By now, it is well-known that for many of the free products we use on the internet, such as Facebook and Google, we are paying with our identity. Hoping to get a free product, we are becoming the product. As Adam Conover puts it in this video

If you’re not paying, you’re not the customer - you’re the product.

By the way, do watch that video. In a funny and casual way, it shows the real price we pay when we use these supposedly free websites.

Fortunately, we can get out of this system. in this post Global surveillance disclosures age, it’s high-time that we do so, starting with the products we use everyday. Free Internet activists around the world are working hard to help us in this aspect.

Switching to ProtonMail

I had heard about ProtonMail a few times before, it sounded interesting, but I never took it seriously. Yesterday, when I was going through the blog of a senior of my college who’s kind of a mentor figure, I noticed that his public email is a ProtonMail one. It caught my attention obviously, as 90+ percent of email addresses I see are Gmail ones. After looking it up and reading up about it, I decided to get one.

Pros of ProtonMail

  • The ProtonMail clients do the encryption and decryption of the emails in the client app itself, all the servers receive are encrypted mails. This end-to-end encryption ensures total privacy of the conversations.

  • All datacenters are located in Switzerland, outside US and EU jurisdictions. From Wikipedia —

    Under Swiss law all surveillance requests from foreign countries must go through a Swiss court and are subject to international treaties. Prospective surveillance targets are notified and can appeal the request in court.

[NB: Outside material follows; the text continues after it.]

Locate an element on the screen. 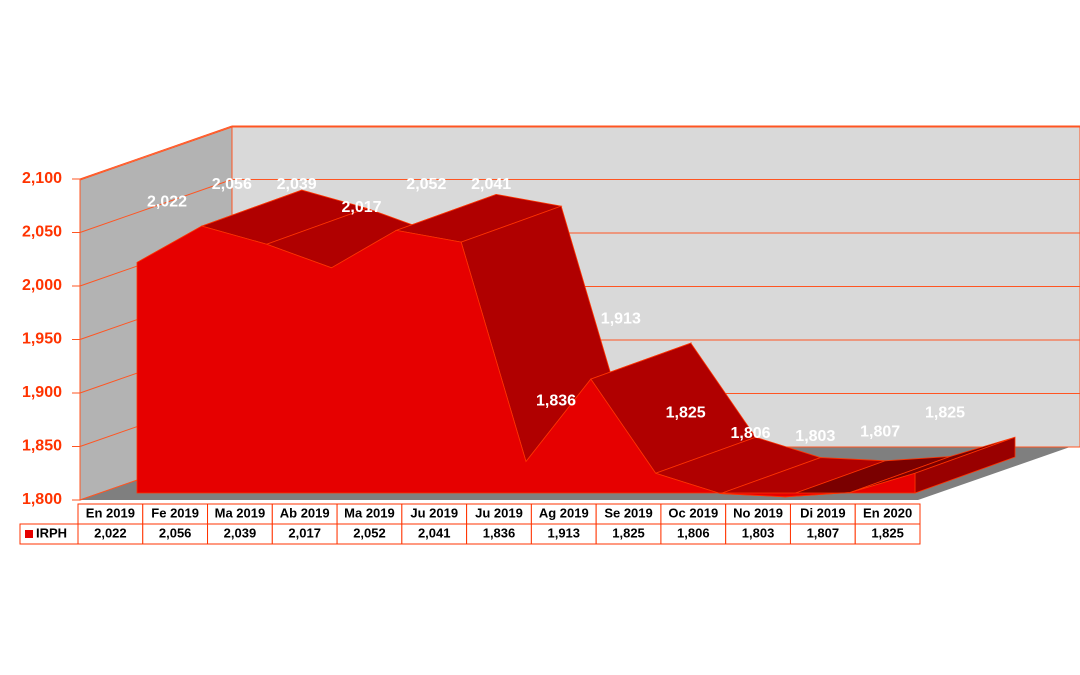 The image size is (1080, 675). y-tick-label: 1,850 is located at coordinates (42, 446).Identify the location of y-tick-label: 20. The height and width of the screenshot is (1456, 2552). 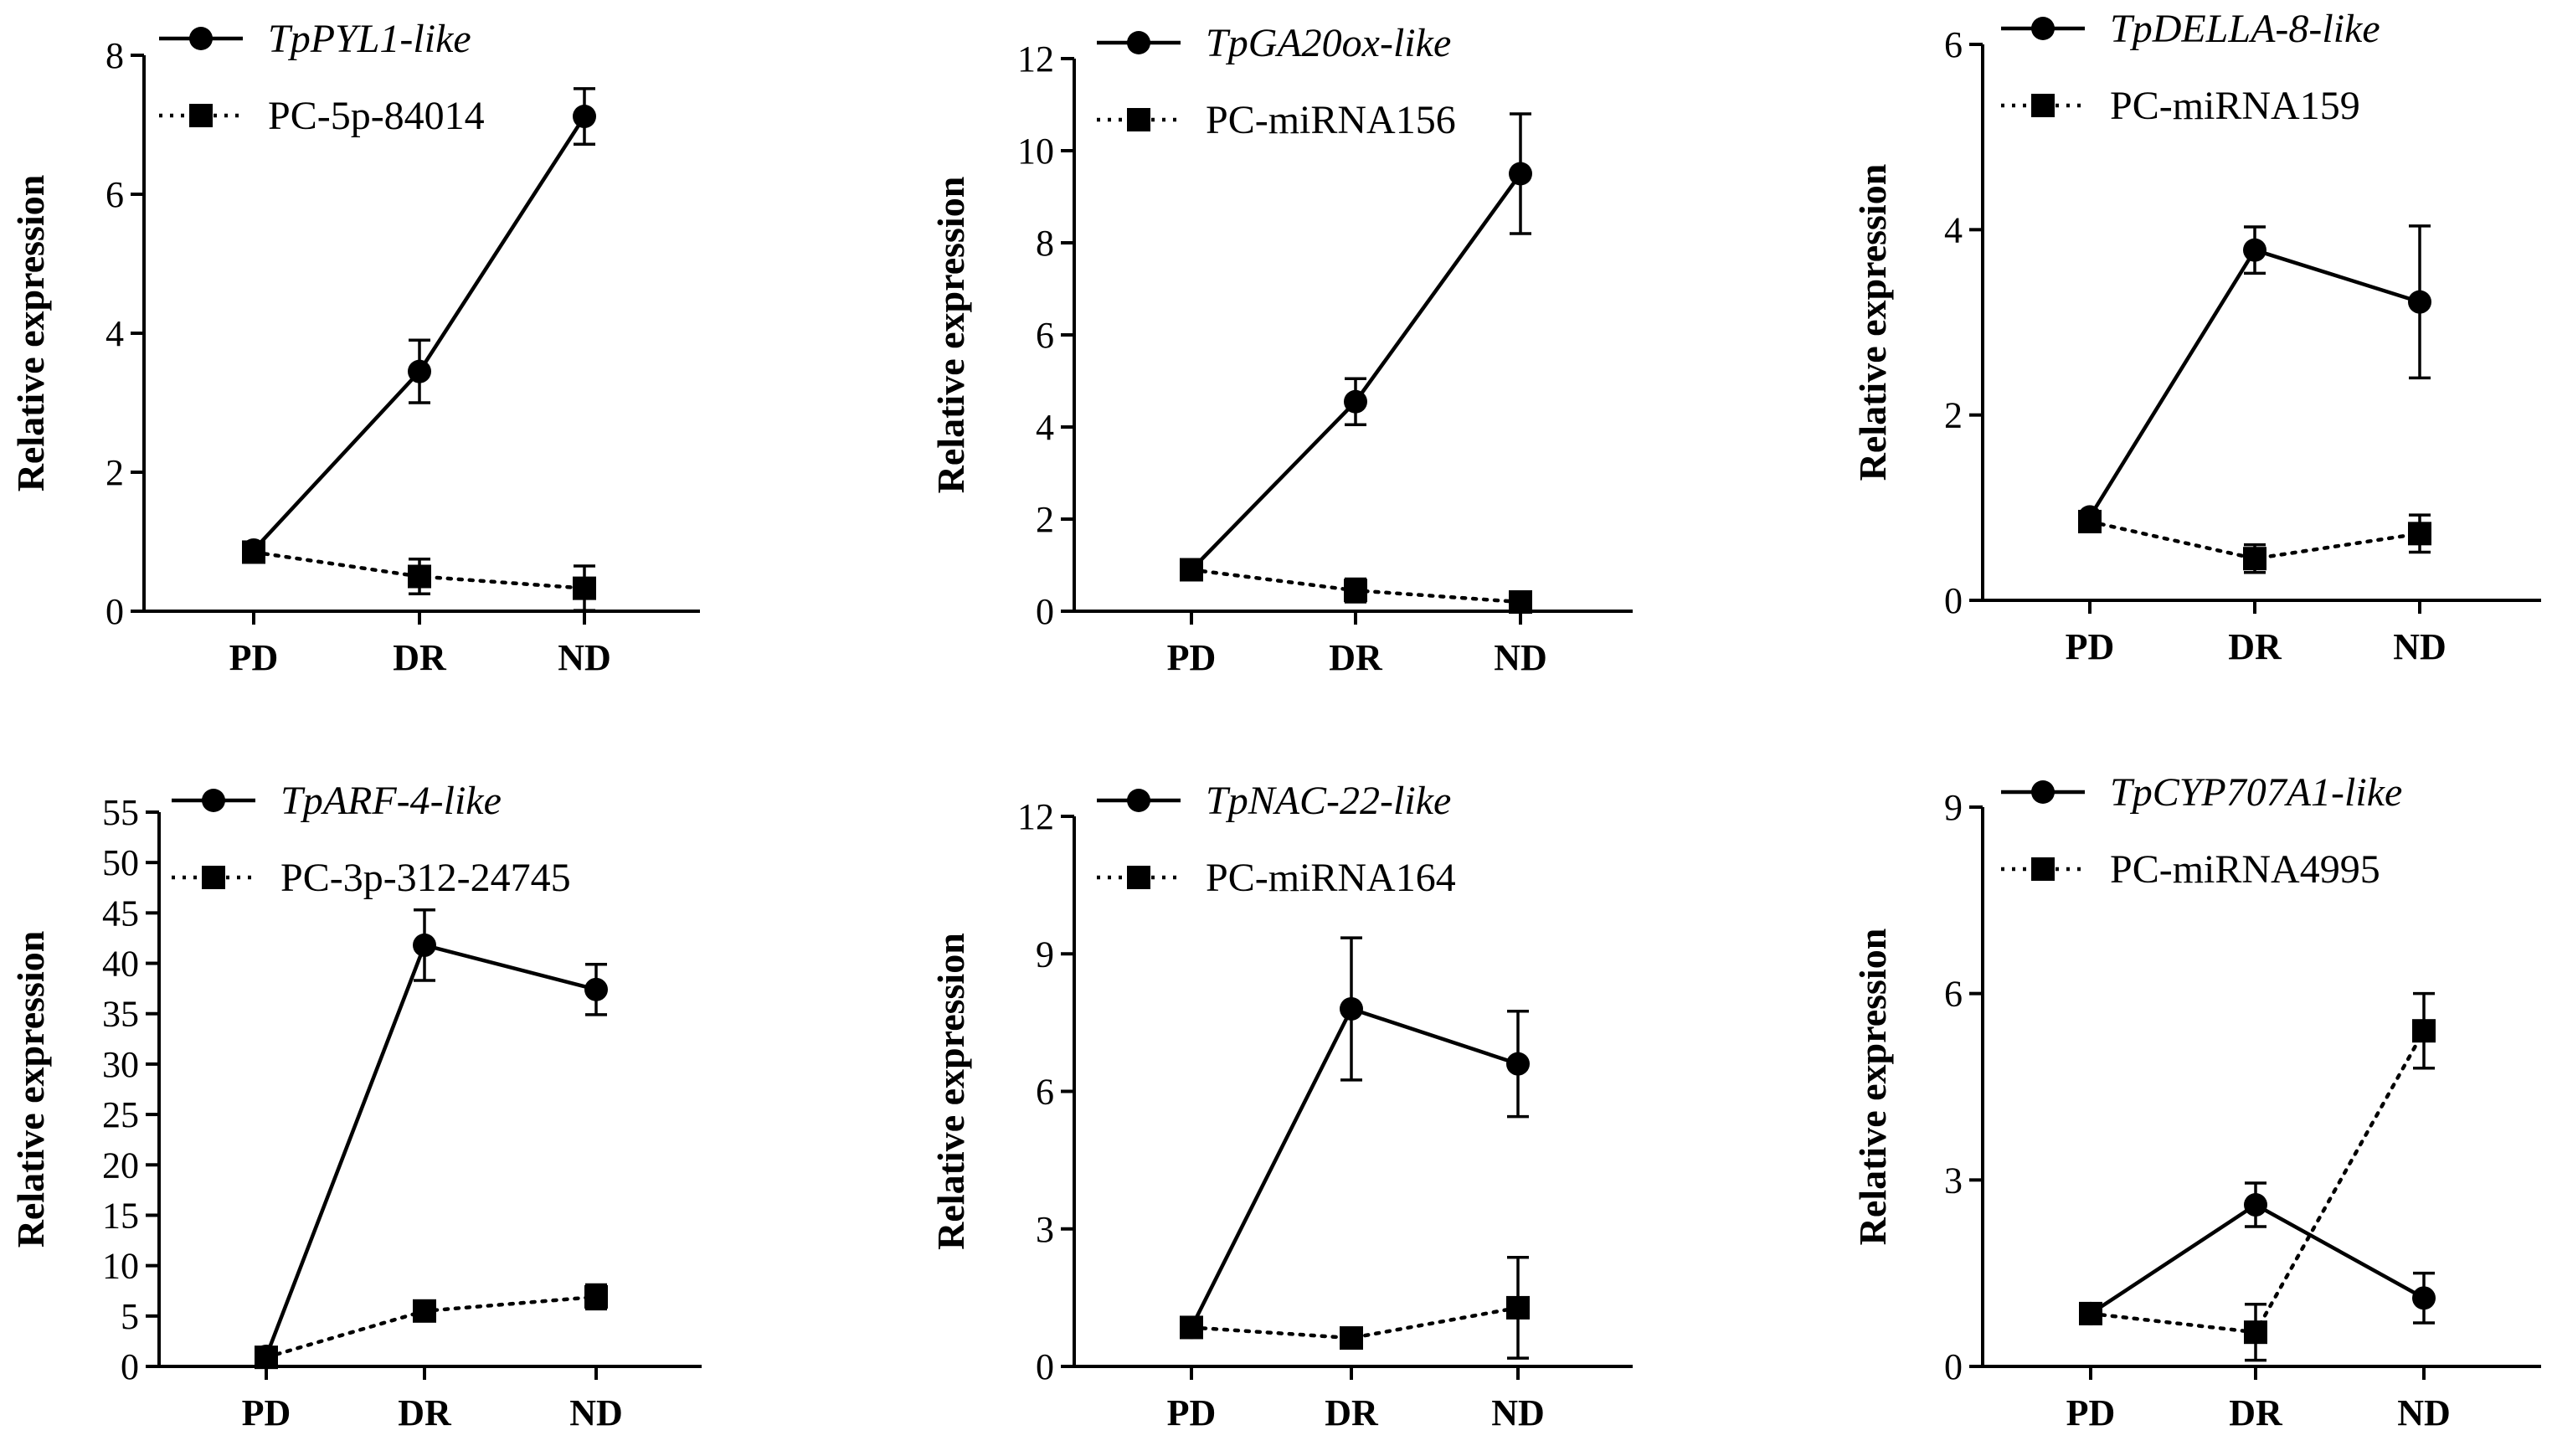
(120, 1166).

A Point about Resetting Password

All of the stored emails are encrypted with your public key, and the corresponding private key is symmetrically encrypted using your password. So if you reset your password, the previous private key becomes undecryptable and thus unrecoverable, as it was stored after symmetrical encryption with your old password. And consequently, all of the past emails will be unrecoverable, because we don’t possess the private key required to decrypt them anymore.